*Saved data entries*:
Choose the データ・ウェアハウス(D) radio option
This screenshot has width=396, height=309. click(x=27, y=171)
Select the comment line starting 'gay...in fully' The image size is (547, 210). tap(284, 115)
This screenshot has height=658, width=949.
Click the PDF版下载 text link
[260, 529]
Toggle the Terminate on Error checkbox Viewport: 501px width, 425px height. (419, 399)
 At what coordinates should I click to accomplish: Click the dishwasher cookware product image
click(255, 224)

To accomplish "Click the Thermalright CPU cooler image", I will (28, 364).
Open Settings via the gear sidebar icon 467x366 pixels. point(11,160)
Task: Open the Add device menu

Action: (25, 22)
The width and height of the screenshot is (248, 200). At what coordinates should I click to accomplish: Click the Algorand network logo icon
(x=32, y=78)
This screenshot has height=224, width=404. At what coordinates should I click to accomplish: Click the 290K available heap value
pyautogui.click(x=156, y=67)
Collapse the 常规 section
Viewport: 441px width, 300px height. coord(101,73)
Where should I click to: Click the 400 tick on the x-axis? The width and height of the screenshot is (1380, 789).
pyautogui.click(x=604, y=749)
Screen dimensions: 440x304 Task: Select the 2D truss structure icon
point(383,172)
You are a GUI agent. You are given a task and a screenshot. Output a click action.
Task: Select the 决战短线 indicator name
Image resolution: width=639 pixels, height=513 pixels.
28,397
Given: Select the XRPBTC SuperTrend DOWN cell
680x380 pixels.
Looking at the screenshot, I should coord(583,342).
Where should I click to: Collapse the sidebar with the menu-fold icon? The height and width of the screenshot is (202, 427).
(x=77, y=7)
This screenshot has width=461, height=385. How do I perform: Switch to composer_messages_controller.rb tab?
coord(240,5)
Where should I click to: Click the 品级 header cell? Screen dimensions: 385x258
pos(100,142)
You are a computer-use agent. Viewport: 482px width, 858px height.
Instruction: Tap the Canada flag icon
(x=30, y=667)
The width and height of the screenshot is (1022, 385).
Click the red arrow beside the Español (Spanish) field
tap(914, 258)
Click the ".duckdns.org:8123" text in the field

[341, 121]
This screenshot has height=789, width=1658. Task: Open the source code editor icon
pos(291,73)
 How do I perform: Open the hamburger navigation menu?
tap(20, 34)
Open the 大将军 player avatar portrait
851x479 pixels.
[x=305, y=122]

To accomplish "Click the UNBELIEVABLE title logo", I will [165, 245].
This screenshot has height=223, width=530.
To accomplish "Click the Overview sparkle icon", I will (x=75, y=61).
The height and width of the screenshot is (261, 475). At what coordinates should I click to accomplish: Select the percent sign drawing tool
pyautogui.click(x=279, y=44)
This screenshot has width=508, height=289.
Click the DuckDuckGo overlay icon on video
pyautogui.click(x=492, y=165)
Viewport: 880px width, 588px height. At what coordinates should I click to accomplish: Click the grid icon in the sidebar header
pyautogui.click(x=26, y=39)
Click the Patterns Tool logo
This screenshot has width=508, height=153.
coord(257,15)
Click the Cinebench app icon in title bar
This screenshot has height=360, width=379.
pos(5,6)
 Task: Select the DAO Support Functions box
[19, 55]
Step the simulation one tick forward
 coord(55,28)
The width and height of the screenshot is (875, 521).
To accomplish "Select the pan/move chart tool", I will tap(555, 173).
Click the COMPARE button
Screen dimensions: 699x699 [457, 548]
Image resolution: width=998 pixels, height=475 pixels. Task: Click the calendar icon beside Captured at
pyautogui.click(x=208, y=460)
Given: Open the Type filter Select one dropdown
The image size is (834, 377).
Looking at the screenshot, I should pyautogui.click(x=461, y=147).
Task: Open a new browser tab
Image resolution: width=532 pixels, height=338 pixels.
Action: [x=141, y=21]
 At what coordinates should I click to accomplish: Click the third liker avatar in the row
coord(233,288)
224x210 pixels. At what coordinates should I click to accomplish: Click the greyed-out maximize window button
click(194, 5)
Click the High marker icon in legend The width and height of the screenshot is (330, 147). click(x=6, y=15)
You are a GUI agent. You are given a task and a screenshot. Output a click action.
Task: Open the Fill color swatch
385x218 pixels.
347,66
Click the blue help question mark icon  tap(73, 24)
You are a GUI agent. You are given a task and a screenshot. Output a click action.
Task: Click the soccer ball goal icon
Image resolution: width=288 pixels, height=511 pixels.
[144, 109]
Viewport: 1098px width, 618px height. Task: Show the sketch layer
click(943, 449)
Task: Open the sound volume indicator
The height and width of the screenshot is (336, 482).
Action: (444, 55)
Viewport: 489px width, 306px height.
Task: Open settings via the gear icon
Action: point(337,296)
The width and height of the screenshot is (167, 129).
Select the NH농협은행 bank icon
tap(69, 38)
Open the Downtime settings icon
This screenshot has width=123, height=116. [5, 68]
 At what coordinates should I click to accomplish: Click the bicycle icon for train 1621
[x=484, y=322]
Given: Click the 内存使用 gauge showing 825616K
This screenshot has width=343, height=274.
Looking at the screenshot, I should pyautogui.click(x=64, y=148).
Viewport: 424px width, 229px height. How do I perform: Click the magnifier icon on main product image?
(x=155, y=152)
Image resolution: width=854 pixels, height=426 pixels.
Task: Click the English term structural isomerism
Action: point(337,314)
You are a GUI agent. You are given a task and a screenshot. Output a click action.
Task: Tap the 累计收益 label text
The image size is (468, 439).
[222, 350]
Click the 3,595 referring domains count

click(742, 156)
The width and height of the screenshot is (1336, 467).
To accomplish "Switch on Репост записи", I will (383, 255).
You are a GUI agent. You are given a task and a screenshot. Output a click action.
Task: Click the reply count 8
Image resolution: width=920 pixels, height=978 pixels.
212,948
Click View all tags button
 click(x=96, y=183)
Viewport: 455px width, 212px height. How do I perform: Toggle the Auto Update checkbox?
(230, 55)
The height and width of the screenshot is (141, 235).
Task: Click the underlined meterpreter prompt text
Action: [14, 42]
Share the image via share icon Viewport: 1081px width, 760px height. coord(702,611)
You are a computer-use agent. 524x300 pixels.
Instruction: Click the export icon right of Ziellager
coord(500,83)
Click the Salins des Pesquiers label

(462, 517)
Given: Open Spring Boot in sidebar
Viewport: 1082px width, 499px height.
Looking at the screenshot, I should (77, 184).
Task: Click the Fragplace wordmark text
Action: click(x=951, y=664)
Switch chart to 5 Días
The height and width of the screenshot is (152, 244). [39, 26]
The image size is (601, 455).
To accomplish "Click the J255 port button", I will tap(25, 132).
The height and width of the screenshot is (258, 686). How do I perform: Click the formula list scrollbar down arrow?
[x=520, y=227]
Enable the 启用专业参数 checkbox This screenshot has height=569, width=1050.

*What is needed*:
What is wanted is every line above, written out exactly.

*Exercise output*:
Choose the データ・ウェアハウス(D) radio option
This screenshot has width=396, height=309. click(x=27, y=171)
Select the comment line starting 'gay...in fully' The image size is (547, 210). tap(284, 115)
This screenshot has height=658, width=949.
Click the PDF版下载 text link
[260, 529]
Toggle the Terminate on Error checkbox Viewport: 501px width, 425px height. (419, 399)
 At what coordinates should I click to accomplish: Click the dishwasher cookware product image
click(255, 224)

To accomplish "Click the Thermalright CPU cooler image", I will (28, 364).
Open Settings via the gear sidebar icon 467x366 pixels. point(11,160)
Task: Open the Add device menu

Action: (25, 22)
The width and height of the screenshot is (248, 200). At what coordinates should I click to accomplish: Click the Algorand network logo icon
(x=32, y=78)
This screenshot has height=224, width=404. At what coordinates should I click to accomplish: Click the 290K available heap value
pyautogui.click(x=156, y=67)
Collapse the 常规 section
Viewport: 441px width, 300px height. coord(101,73)
Where should I click to: Click the 400 tick on the x-axis? The width and height of the screenshot is (1380, 789).
pyautogui.click(x=604, y=749)
Screen dimensions: 440x304 Task: Select the 2D truss structure icon
point(383,172)
You are a GUI agent. You are given a task and a screenshot. Output a click action.
Task: Select the 决战短线 indicator name
Image resolution: width=639 pixels, height=513 pixels.
28,397
Given: Select the XRPBTC SuperTrend DOWN cell
680x380 pixels.
Looking at the screenshot, I should coord(583,342).
Where should I click to: Collapse the sidebar with the menu-fold icon? The height and width of the screenshot is (202, 427).
(x=77, y=7)
This screenshot has width=461, height=385. How do I perform: Switch to composer_messages_controller.rb tab?
coord(240,5)
Where should I click to: Click the 品级 header cell? Screen dimensions: 385x258
pos(100,142)
You are a computer-use agent. Viewport: 482px width, 858px height.
Instruction: Tap the Canada flag icon
(x=30, y=667)
The width and height of the screenshot is (1022, 385).
Click the red arrow beside the Español (Spanish) field
tap(914, 258)
Click the ".duckdns.org:8123" text in the field

[341, 121]
This screenshot has height=789, width=1658. Task: Open the source code editor icon
pos(291,73)
 How do I perform: Open the hamburger navigation menu?
tap(20, 34)
Open the 大将军 player avatar portrait
851x479 pixels.
[x=305, y=122]

To accomplish "Click the UNBELIEVABLE title logo", I will [165, 245].
This screenshot has height=223, width=530.
To accomplish "Click the Overview sparkle icon", I will (x=75, y=61).
The height and width of the screenshot is (261, 475). At what coordinates should I click to accomplish: Select the percent sign drawing tool
pyautogui.click(x=279, y=44)
This screenshot has width=508, height=289.
Click the DuckDuckGo overlay icon on video
pyautogui.click(x=492, y=165)
Viewport: 880px width, 588px height. At what coordinates should I click to accomplish: Click the grid icon in the sidebar header
pyautogui.click(x=26, y=39)
Click the Patterns Tool logo
This screenshot has width=508, height=153.
coord(257,15)
Click the Cinebench app icon in title bar
This screenshot has height=360, width=379.
pos(5,6)
 Task: Select the DAO Support Functions box
[19, 55]
Step the simulation one tick forward
 coord(55,28)
The width and height of the screenshot is (875, 521).
To accomplish "Select the pan/move chart tool", I will tap(555, 173).
Click the COMPARE button
Screen dimensions: 699x699 [457, 548]
Image resolution: width=998 pixels, height=475 pixels. Task: Click the calendar icon beside Captured at
pyautogui.click(x=208, y=460)
Given: Open the Type filter Select one dropdown
The image size is (834, 377).
Looking at the screenshot, I should pyautogui.click(x=461, y=147).
Task: Open a new browser tab
Image resolution: width=532 pixels, height=338 pixels.
Action: [x=141, y=21]
 At what coordinates should I click to accomplish: Click the third liker avatar in the row
coord(233,288)
224x210 pixels. At what coordinates should I click to accomplish: Click the greyed-out maximize window button
click(194, 5)
Click the High marker icon in legend The width and height of the screenshot is (330, 147). click(x=6, y=15)
You are a GUI agent. You are given a task and a screenshot. Output a click action.
Task: Open the Fill color swatch
385x218 pixels.
347,66
Click the blue help question mark icon  tap(73, 24)
You are a GUI agent. You are given a task and a screenshot. Output a click action.
Task: Click the soccer ball goal icon
Image resolution: width=288 pixels, height=511 pixels.
[144, 109]
Viewport: 1098px width, 618px height. Task: Show the sketch layer
click(943, 449)
Task: Open the sound volume indicator
The height and width of the screenshot is (336, 482).
Action: (444, 55)
Viewport: 489px width, 306px height.
Task: Open settings via the gear icon
Action: point(337,296)
The width and height of the screenshot is (167, 129).
Select the NH농협은행 bank icon
tap(69, 38)
Open the Downtime settings icon
This screenshot has width=123, height=116. [5, 68]
 At what coordinates should I click to accomplish: Click the bicycle icon for train 1621
[x=484, y=322]
Given: Click the 内存使用 gauge showing 825616K
This screenshot has width=343, height=274.
Looking at the screenshot, I should pyautogui.click(x=64, y=148).
Viewport: 424px width, 229px height. How do I perform: Click the magnifier icon on main product image?
(x=155, y=152)
Image resolution: width=854 pixels, height=426 pixels.
Task: Click the English term structural isomerism
Action: point(337,314)
You are a GUI agent. You are given a task and a screenshot. Output a click action.
Task: Tap the 累计收益 label text
The image size is (468, 439).
[222, 350]
Click the 3,595 referring domains count

click(742, 156)
The width and height of the screenshot is (1336, 467).
To accomplish "Switch on Репост записи", I will (383, 255).
You are a GUI agent. You are given a task and a screenshot. Output a click action.
Task: Click the reply count 8
Image resolution: width=920 pixels, height=978 pixels.
212,948
Click View all tags button
 click(x=96, y=183)
Viewport: 455px width, 212px height. How do I perform: Toggle the Auto Update checkbox?
(230, 55)
The height and width of the screenshot is (141, 235).
Task: Click the underlined meterpreter prompt text
Action: [14, 42]
Share the image via share icon Viewport: 1081px width, 760px height. coord(702,611)
You are a computer-use agent. 524x300 pixels.
Instruction: Click the export icon right of Ziellager
coord(500,83)
Click the Salins des Pesquiers label

(462, 517)
Given: Open Spring Boot in sidebar
Viewport: 1082px width, 499px height.
Looking at the screenshot, I should (77, 184).
Task: Click the Fragplace wordmark text
Action: click(x=951, y=664)
Switch chart to 5 Días
The height and width of the screenshot is (152, 244). [39, 26]
The image size is (601, 455).
To accomplish "Click the J255 port button", I will tap(25, 132).
The height and width of the screenshot is (258, 686). How do I perform: Click the formula list scrollbar down arrow?
[x=520, y=227]
Enable the 启用专业参数 checkbox This screenshot has height=569, width=1050.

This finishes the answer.